• [Page excerpt]:
────────────────────
Your nonprofit is going through an executive transition. The new executive director is finally in place. Now it’s time for the Board of Directors to back out of the way and let the new ED find his or her own way. According to a recent article in Associations Now, this is the time when the board is most eager to hand things off to the new CEO and, yet, it is the time when an onboarding process is most helpful and necessary. “Onboarding is a two way street” with the “board giving guidance to the new CEO” and the CEO and board “collectively setting the new leadership agenda.”

An article in the Stanford Social Innovation Review refers to a number of studies and the experience of experts on executive transitions which suggest that there are at least five ways to “boost the board performance where it counts most: onboarding and supporting the new CEO.” Here are the five recommendations for boards to adopt a “leadership development mindset” for supporting the new Executive Director:

  1. Lay the groundwork for the new leader: The suggestion is for the board to think 3–5 years out as to where the organization needs to be and work backward to surface the skills needed by the new leadership. The board could identify tough decisions that need to be made before the arrival of a new leader.
  2. Collectively set the new leadership agenda: According to the SSIR article, almost 40 percent of those surveyed felt that the board was not effective in helping to set priorities in the first year. The leadership agenda is a shared process that starts before the new CEO and evolves as the CEO learns more about the organization.
────────────────────
• [Stored records]:
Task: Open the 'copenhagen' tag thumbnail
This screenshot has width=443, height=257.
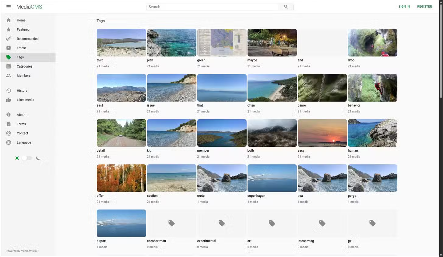Action: click(272, 178)
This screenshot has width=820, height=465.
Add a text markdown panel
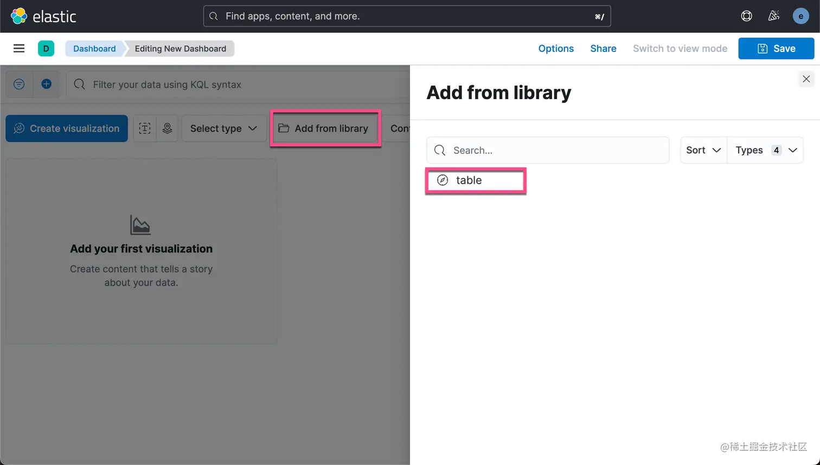tap(145, 128)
────────────────────
• [Tasks to carry out]:
**1)** Answer these questions from the executive transition passage, one line each:
(a) Which publication ran the recent article saying the board is most eager to hand things off at this point?
(b) How many years ahead does the first recommendation suggest the board should think?
(c) What share of those surveyed felt the board was not effective in helping to set priorities in the first year?
**2)** List every phrase that the executive transition passage sets inside double quotation marks.
**3)** From the executive transition passage, return the span that begins at the words "1. Lay the groundwork" and stops after "about the organization.".

• [Results]:
**1)**
(a) Associations Now
(b) 3–5 years
(c) Almost 40 percent

**2)**
"Onboarding is a two way street"
"board giving guidance to the new CEO"
"collectively setting the new leadership agenda."
"boost the board performance where it counts most: onboarding and supporting the new CEO."
"leadership development mindset"

**3)**
1. Lay the groundwork for the new leader: The suggestion is for the board to think 3–5 years out as to where the organization needs to be and work backward to surface the skills needed by the new leadership. The board could identify tough decisions that need to be made before the arrival of a new leader.
  2. Collectively set the new leadership agenda: According to the SSIR article, almost 40 percent of those surveyed felt that the board was not effective in helping to set priorities in the first year. The leadership agenda is a shared process that starts before the new CEO and evolves as the CEO learns more about the organization.